_Task objective:_ Copy the following entries line by line, without altering a single character.

_Provided records:_
= = = = =

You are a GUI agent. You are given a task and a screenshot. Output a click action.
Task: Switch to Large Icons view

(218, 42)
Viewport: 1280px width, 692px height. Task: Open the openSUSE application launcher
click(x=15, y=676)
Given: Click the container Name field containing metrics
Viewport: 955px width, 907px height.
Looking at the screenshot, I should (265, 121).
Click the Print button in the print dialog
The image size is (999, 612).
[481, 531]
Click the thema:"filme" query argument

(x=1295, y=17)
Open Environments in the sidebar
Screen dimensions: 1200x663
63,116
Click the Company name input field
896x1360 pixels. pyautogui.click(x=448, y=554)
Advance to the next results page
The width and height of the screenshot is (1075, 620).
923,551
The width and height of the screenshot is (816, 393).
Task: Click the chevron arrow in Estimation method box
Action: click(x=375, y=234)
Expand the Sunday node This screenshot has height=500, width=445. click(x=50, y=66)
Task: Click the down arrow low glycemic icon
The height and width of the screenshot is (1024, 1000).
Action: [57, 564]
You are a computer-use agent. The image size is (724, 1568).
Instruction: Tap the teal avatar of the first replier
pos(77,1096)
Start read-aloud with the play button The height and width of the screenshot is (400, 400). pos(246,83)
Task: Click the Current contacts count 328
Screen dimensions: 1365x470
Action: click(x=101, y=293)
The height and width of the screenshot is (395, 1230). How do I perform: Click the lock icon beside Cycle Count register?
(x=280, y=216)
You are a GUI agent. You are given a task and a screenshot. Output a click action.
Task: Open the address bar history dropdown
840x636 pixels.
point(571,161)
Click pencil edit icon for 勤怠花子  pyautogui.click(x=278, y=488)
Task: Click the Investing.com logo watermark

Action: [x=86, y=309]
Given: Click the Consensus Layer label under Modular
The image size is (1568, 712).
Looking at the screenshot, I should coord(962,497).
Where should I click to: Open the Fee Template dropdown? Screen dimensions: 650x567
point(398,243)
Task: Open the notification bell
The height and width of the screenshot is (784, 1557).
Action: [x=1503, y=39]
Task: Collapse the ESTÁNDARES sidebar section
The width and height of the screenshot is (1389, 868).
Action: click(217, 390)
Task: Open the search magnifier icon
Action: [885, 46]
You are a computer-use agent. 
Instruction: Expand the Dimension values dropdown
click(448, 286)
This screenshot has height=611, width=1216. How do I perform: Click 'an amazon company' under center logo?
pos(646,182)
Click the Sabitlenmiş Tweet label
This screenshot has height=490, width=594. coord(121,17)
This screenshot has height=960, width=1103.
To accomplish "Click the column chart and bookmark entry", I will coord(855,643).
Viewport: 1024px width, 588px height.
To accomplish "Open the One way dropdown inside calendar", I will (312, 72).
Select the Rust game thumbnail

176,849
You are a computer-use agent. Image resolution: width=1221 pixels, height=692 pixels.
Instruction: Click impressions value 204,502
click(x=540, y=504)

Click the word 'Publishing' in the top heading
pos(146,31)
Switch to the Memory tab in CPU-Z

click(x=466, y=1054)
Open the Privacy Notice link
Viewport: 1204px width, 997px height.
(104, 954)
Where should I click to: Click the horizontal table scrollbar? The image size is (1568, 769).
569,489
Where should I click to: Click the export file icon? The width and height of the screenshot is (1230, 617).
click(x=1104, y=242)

= = = = =

_Completed task:_
You are a GUI agent. You are given a task and a screenshot. Output a click action.
Task: Switch to Large Icons view

(218, 42)
Viewport: 1280px width, 692px height. Task: Open the openSUSE application launcher
click(x=15, y=676)
Given: Click the container Name field containing metrics
Viewport: 955px width, 907px height.
Looking at the screenshot, I should (265, 121).
Click the Print button in the print dialog
The image size is (999, 612).
[481, 531]
Click the thema:"filme" query argument

(x=1295, y=17)
Open Environments in the sidebar
Screen dimensions: 1200x663
63,116
Click the Company name input field
896x1360 pixels. pyautogui.click(x=448, y=554)
Advance to the next results page
The width and height of the screenshot is (1075, 620).
923,551
The width and height of the screenshot is (816, 393).
Task: Click the chevron arrow in Estimation method box
Action: click(x=375, y=234)
Expand the Sunday node This screenshot has height=500, width=445. click(x=50, y=66)
Task: Click the down arrow low glycemic icon
The height and width of the screenshot is (1024, 1000).
Action: [57, 564]
You are a computer-use agent. The image size is (724, 1568).
Instruction: Tap the teal avatar of the first replier
pos(77,1096)
Start read-aloud with the play button The height and width of the screenshot is (400, 400). pos(246,83)
Task: Click the Current contacts count 328
Screen dimensions: 1365x470
Action: click(x=101, y=293)
The height and width of the screenshot is (395, 1230). How do I perform: Click the lock icon beside Cycle Count register?
(x=280, y=216)
You are a GUI agent. You are given a task and a screenshot. Output a click action.
Task: Open the address bar history dropdown
840x636 pixels.
point(571,161)
Click pencil edit icon for 勤怠花子  pyautogui.click(x=278, y=488)
Task: Click the Investing.com logo watermark

Action: [x=86, y=309]
Given: Click the Consensus Layer label under Modular
The image size is (1568, 712).
Looking at the screenshot, I should coord(962,497).
Where should I click to: Open the Fee Template dropdown? Screen dimensions: 650x567
point(398,243)
Task: Open the notification bell
The height and width of the screenshot is (784, 1557).
Action: [x=1503, y=39]
Task: Collapse the ESTÁNDARES sidebar section
The width and height of the screenshot is (1389, 868).
Action: click(217, 390)
Task: Open the search magnifier icon
Action: [885, 46]
You are a computer-use agent. 
Instruction: Expand the Dimension values dropdown
click(448, 286)
This screenshot has height=611, width=1216. How do I perform: Click 'an amazon company' under center logo?
pos(646,182)
Click the Sabitlenmiş Tweet label
This screenshot has height=490, width=594. coord(121,17)
This screenshot has height=960, width=1103.
To accomplish "Click the column chart and bookmark entry", I will coord(855,643).
Viewport: 1024px width, 588px height.
To accomplish "Open the One way dropdown inside calendar", I will (312, 72).
Select the Rust game thumbnail

176,849
You are a computer-use agent. Image resolution: width=1221 pixels, height=692 pixels.
Instruction: Click impressions value 204,502
click(x=540, y=504)

Click the word 'Publishing' in the top heading
pos(146,31)
Switch to the Memory tab in CPU-Z

click(x=466, y=1054)
Open the Privacy Notice link
Viewport: 1204px width, 997px height.
(104, 954)
Where should I click to: Click the horizontal table scrollbar? The image size is (1568, 769).
569,489
Where should I click to: Click the export file icon? The width and height of the screenshot is (1230, 617).
click(x=1104, y=242)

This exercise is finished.